__WRITTEN PROBLEM A__:
Reproduce the records from the line containing "Select the bathtub in the master bath" up to and including the line containing "click(x=70, y=331)", with the request text unchanged. Scale each click coordinate in the answers by 1.05 and round it to a whole number, rounding halves up, while leaving every other number as it is.

__EXTRACT PROVIDED__:
Model Downloads for Translation

Collection Models on HuggingFace - IndicTrans2

Below is a table summarizing the available models for different translation tasks:

Task	Variant	Model Name	VRAM Size	Download Command
Indic to English	200M (distilled)	indictrans2-indic-en-dist-200M	950 MB	`huggingface-cli download ai4bharat/indictrans2-indic-en-dist-200M`
	1B (base)	indictrans2-indic-en-1B	4.5 GB	`huggingface-cli download ai4bharat/indictrans2-indic-en-1B`
English to Indic	200M (distilled)	indictrans2-en-indic-dist-200M	950 MB	`huggingface-cli download ai4bharat/indictrans2-en-indic-dist-200M`
	1B (base)	indictrans2-en-indic-1B	4.5 GB	`huggingface-cli download ai4bharat/indictrans2-en-indic-1B`
Indic to Indic	320M (distilled)	indictrans2-indic-indic-dist-320M	950 MB	`huggingface-cli download ai4bharat/indictrans2-indic-indic-dist-320M`
	1B (base)	indictrans2-indic-indic-1B	4.5 GB	`huggingface-cli download ai4bharat/indictrans2-indic-indic-1B`

Running with FastAPI Server

You can run the server using FastAPI:

with GPU

python src/translate_api.py --port 7860 --host 0.0.0.0 --device cuda --use_distilled

with CPU only

python src/translate_api.py --port 7860 --host 0.0.0.0 --device cpu --use_distilled

Evaluating Results

You can evaluate the translation results using curl commands. Here are some examples:

English to Kannada

curl -X 'POST' \
  'http://localhost:7860/translate?tgt_lang=kan_Knda&src_lang=eng_Latn&device_type=cuda' \
  -H 'accept: application/json' \
  -H 'Content-Type: application/json' \
  -d '{
  "sentences": [
    "Hello, how are you?", "Good morning!"
  ],
  "src_lang": "eng_Latn",
  "tgt_lang": "kan_Knda"
}'

Response:

{
  "translations": [
    "ಹಲೋ, ಹೇಗಿದ್ದೀರಿ? ",
    "ಶುಭೋದಯ! "
  ]
}

Kannada to English

curl -X 'POST' \
  'http://localhost:7860/translate?src_lang=kan_Knda&tgt_lang=eng_Latn&device_type=cuda' \
  -H 'accept: application/json' \
  -H 'Content-Type: application/json' \
  -d '{
  "sentences": [
    "ನಮಸ್ಕಾರ, ಹೇಗಿದ್ದೀರಾ?", "ಶುಭೋದಯ!"
  ],
  "src_lang": "kan_Knda",
  "tgt_lang": "eng_Latn"

__WRITTEN PROBLEM B__:
According to the IndicTrans2 download guide, what VRAM size is listed for each of the 1B (base) models?

__PROVIDED ENTRIES__:

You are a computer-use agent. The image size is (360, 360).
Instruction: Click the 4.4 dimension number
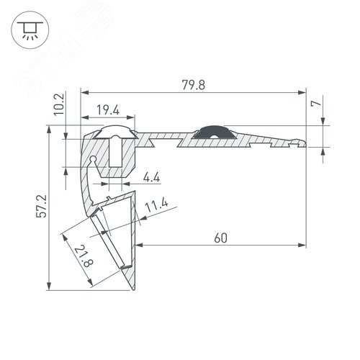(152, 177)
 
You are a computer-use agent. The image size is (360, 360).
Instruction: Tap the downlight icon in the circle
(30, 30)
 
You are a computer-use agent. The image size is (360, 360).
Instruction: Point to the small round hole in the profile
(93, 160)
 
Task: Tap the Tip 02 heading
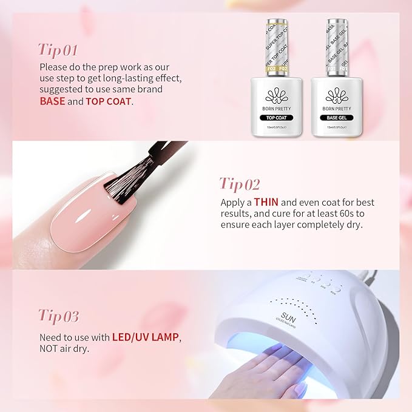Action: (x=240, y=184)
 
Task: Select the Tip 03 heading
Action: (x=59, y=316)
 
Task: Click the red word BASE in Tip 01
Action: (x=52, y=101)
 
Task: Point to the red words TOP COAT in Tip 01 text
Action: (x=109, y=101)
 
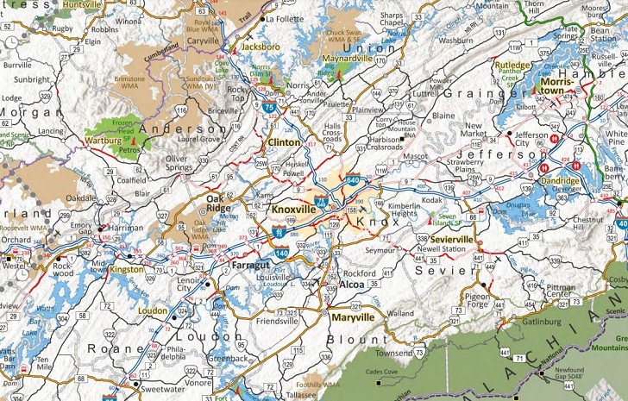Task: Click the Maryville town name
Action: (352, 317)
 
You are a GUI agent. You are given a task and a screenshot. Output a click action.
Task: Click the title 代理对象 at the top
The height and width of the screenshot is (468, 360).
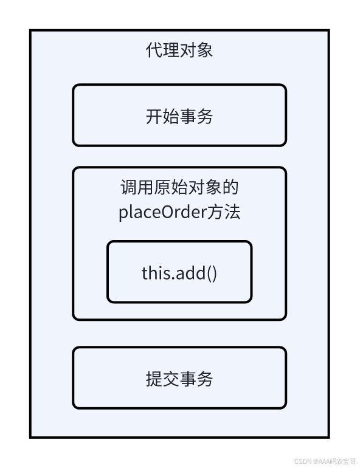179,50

* * *

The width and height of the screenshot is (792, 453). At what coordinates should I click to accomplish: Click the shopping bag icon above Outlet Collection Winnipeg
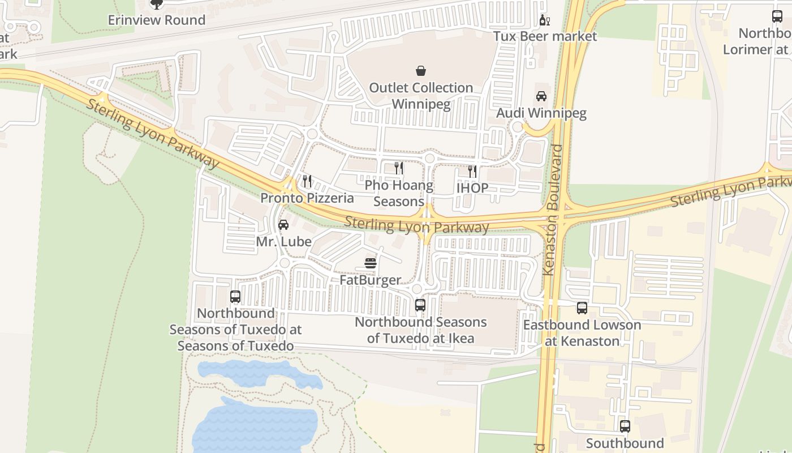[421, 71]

==

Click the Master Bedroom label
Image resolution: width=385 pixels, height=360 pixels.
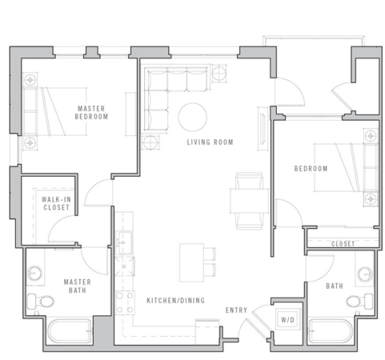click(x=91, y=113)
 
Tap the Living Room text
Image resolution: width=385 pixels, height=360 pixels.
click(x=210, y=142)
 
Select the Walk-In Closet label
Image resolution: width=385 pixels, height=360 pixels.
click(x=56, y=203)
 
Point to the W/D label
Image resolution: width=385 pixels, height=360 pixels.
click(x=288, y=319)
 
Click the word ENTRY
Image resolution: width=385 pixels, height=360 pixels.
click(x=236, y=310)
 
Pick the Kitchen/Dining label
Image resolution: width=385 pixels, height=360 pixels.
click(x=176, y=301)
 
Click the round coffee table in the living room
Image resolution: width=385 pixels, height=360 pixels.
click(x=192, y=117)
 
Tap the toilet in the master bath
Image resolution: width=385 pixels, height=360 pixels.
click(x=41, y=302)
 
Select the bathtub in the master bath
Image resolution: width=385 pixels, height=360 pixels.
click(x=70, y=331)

__EXERCISE RESULT A__:
Select the bathtub in the master bath
Image resolution: width=385 pixels, height=360 pixels.
click(x=74, y=348)

__EXERCISE RESULT B__:
4.5 GB